Que reproche-t-on exactement à Carlos Ghosn?
  • Fraude fiscale?  Non. Après de premières informations confuses, il est apparu que les fausses déclarations dont est soupçonné Ghosn n'ont aucun rapport avec ses revenus déclarés au service japonais des impôts, mais concernent un document destiné aux marchés financiers. Il est soupçonné d'avoir certifié, en tant que PDG de Nissan, des rapports financiers annuels remis par le groupe aux autorités financières japonaises entre 2011 et 2015, tout en sachant qu'ils comportaient des inexactitudes concernant ses propres revenus. 

    → S'il est reconnu coupable, il sera pénalement responsable des fausses informations figurant dans ce document appelé "yukashoken hokokusho". En théorie, "plus l'inexactitude est de nature à fausser le jugement des investisseurs, plus la sanction est élevée".

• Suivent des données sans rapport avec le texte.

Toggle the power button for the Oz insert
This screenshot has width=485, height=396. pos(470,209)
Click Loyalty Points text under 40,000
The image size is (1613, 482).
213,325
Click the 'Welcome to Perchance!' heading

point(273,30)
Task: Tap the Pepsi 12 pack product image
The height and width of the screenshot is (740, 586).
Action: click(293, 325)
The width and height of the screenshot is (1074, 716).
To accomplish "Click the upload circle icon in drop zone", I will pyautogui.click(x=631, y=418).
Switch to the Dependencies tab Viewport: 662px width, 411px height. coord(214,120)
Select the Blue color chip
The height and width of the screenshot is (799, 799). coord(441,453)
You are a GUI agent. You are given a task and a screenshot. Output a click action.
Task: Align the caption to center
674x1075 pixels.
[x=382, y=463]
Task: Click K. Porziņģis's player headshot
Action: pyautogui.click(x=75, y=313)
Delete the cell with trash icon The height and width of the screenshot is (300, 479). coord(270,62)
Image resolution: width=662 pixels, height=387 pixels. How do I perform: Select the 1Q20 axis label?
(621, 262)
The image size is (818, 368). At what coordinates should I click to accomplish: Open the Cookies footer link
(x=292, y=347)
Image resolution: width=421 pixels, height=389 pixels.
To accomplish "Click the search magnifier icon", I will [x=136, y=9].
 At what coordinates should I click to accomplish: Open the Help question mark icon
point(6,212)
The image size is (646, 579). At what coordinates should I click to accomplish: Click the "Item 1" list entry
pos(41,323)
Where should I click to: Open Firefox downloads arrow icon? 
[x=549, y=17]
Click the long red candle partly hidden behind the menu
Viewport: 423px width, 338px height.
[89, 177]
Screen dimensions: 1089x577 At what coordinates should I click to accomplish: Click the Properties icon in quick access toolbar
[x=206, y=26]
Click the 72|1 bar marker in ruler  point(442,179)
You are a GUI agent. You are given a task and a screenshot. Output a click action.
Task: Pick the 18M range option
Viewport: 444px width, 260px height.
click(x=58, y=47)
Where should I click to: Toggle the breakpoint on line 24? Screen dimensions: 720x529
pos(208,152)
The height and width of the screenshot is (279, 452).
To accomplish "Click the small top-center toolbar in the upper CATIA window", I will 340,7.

  • Abus de biens sociaux, détournement de fonds, faux emploi...? Aucune source officielle ne détaille ces soupçons. Jusqu'à présent, seul le patron exécutif de Nissan, Hiroto Saikawa, a mentionné des faits d'abus de biens sociaux "dont la gravité est telle que, selon un expert, se justifie pleinement le fait de proposer sa révocation". En revanche, il n'a donné aucun exemple concret.
    ♦D'après ces informations, les revenus non déclarés de Carlos Ghosn émanent notamment d'une filiale de Nissan basée aux Pays-Bas.
    ♦Il aurait eu l'usage exclusif de quatre résidences de luxe dans quatre pays, maisons payées par la même filiale créée en 2010 et dont le but initial était d'investir dans des start-up.
    ♦Il aurait offert un emploi fictif à sa soeur.
    ♦Il aurait payé avec des fonds de Nissan plusieurs voyages en famille.

Outre le fait que ces informations ne sont pas confirmées, elles ne constituent pas le motif de l'interpellation.

  • Qui est Greg Kelly, le bras droit de Carlos Ghosn également arrêté ? Greg Kelly a rarement fait parler de lui, mais chez Nissan il était perçu comme l'homme de confiance du président. Entré dans la filiale américaine de Nissan en 1988 après avoir exercé la profession d'avocat, cet Américain de 62 ans, diplômé en droit, a progressivement gravi les échelons jusqu'à devenir un membre de la direction du groupe en 2008, chargé d'organiser les tâches du président. Qualifié de "l'éminence grise" de Carlos Ghosn" et considéré comme "influent", il s'était hissé sur un fauteuil d'administrateur en juin 2012.